» TASK GOAL
The expected answer is every line from the material below that has the word "column".

» SOURCE DATA
+ + + + +

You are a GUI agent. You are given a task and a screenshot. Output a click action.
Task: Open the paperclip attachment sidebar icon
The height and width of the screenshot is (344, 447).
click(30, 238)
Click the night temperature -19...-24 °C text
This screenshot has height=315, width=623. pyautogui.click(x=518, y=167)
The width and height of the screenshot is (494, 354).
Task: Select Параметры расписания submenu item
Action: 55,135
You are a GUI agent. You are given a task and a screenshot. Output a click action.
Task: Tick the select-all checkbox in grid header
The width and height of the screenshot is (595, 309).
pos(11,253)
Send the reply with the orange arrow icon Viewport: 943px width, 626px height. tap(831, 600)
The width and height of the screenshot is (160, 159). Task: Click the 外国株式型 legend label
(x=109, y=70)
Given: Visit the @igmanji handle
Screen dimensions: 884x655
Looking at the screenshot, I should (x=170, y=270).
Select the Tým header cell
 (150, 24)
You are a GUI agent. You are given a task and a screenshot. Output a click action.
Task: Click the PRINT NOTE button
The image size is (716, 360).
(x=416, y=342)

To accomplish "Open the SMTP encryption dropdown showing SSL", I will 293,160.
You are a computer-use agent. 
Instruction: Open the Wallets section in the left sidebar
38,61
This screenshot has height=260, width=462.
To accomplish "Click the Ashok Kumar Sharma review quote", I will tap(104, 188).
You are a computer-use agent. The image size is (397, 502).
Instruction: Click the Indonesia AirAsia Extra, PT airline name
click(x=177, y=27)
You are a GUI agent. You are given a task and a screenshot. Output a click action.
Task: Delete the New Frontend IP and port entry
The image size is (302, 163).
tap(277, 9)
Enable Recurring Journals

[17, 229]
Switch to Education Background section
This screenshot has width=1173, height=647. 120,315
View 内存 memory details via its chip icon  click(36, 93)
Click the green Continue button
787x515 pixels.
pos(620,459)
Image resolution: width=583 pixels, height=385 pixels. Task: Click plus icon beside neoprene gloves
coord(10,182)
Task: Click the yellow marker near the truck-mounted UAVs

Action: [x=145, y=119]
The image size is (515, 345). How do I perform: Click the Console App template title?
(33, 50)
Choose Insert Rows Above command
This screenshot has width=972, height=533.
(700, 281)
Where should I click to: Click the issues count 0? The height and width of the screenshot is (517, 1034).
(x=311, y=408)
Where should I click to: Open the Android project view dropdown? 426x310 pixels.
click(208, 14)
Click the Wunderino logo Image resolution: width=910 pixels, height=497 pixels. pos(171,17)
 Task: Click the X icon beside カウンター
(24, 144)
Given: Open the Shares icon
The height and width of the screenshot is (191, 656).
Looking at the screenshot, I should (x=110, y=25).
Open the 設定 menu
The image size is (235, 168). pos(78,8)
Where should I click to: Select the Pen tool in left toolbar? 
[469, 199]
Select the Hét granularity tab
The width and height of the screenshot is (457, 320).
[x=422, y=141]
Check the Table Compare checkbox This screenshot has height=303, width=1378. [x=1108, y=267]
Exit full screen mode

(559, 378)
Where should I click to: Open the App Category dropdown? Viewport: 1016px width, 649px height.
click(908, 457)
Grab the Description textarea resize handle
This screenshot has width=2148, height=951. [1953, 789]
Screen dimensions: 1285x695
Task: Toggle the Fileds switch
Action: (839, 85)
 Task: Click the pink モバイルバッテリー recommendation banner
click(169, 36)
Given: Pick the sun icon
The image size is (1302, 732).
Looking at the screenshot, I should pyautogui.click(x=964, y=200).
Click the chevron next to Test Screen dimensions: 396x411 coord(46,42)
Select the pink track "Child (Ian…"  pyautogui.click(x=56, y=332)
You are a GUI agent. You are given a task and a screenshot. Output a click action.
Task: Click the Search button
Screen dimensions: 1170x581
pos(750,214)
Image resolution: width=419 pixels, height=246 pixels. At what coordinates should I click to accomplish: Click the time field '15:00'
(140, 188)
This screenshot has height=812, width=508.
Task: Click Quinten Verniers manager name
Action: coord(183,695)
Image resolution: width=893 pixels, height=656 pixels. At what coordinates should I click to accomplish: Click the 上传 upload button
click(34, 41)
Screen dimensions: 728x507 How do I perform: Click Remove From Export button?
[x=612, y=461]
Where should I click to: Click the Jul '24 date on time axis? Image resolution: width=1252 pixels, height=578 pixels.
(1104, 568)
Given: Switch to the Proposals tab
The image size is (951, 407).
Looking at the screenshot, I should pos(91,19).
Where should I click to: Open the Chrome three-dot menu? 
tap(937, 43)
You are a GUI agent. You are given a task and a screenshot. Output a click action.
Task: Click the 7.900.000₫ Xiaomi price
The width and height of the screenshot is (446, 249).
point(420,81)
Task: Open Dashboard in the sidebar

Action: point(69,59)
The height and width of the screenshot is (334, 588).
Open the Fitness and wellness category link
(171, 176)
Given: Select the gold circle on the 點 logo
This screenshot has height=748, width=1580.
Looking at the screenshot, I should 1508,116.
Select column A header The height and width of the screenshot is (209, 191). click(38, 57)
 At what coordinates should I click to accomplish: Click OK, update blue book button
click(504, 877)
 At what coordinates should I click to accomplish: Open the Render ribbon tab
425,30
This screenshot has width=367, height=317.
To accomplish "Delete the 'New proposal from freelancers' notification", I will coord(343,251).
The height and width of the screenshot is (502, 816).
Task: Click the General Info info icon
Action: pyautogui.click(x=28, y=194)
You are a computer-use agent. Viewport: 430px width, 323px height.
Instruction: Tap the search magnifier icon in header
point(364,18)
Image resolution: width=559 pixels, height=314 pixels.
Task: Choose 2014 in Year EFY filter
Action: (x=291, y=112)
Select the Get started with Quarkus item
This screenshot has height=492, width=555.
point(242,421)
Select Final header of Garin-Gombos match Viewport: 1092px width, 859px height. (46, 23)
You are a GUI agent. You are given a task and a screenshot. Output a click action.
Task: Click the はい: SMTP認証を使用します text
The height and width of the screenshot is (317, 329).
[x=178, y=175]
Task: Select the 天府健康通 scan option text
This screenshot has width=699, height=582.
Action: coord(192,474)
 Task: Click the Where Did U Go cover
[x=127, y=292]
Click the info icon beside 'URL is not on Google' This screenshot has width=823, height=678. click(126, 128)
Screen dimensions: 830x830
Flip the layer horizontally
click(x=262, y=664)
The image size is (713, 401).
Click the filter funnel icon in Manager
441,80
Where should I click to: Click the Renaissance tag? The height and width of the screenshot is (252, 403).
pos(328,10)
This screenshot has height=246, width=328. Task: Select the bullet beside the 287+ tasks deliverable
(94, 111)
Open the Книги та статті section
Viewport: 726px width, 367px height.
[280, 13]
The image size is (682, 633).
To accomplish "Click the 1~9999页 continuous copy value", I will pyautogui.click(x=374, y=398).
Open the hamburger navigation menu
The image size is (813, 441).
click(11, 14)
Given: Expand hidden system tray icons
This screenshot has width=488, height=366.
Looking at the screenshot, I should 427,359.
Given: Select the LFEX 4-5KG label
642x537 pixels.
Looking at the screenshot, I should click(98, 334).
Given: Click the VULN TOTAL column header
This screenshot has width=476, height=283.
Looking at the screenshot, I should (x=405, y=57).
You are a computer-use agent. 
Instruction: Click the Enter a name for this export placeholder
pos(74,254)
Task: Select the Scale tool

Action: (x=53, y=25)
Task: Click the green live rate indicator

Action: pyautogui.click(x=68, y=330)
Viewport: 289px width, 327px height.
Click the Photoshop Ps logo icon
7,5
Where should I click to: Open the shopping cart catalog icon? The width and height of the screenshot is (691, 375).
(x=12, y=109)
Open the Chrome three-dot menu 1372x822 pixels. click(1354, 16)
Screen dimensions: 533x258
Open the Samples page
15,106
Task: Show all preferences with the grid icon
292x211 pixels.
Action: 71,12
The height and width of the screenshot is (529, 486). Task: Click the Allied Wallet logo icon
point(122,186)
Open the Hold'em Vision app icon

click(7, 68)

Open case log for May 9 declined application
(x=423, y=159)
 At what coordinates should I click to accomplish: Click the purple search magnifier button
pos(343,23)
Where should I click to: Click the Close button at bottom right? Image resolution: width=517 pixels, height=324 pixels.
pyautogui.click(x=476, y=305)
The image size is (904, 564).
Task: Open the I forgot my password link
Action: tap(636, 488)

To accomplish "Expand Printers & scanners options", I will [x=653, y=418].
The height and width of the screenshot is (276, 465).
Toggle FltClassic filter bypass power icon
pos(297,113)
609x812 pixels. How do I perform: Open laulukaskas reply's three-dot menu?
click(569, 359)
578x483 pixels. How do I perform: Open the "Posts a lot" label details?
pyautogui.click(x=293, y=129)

+ + + + +

» EXERCISE SOLUTION
Select column A header The height and width of the screenshot is (209, 191). click(38, 57)
Given: Click the VULN TOTAL column header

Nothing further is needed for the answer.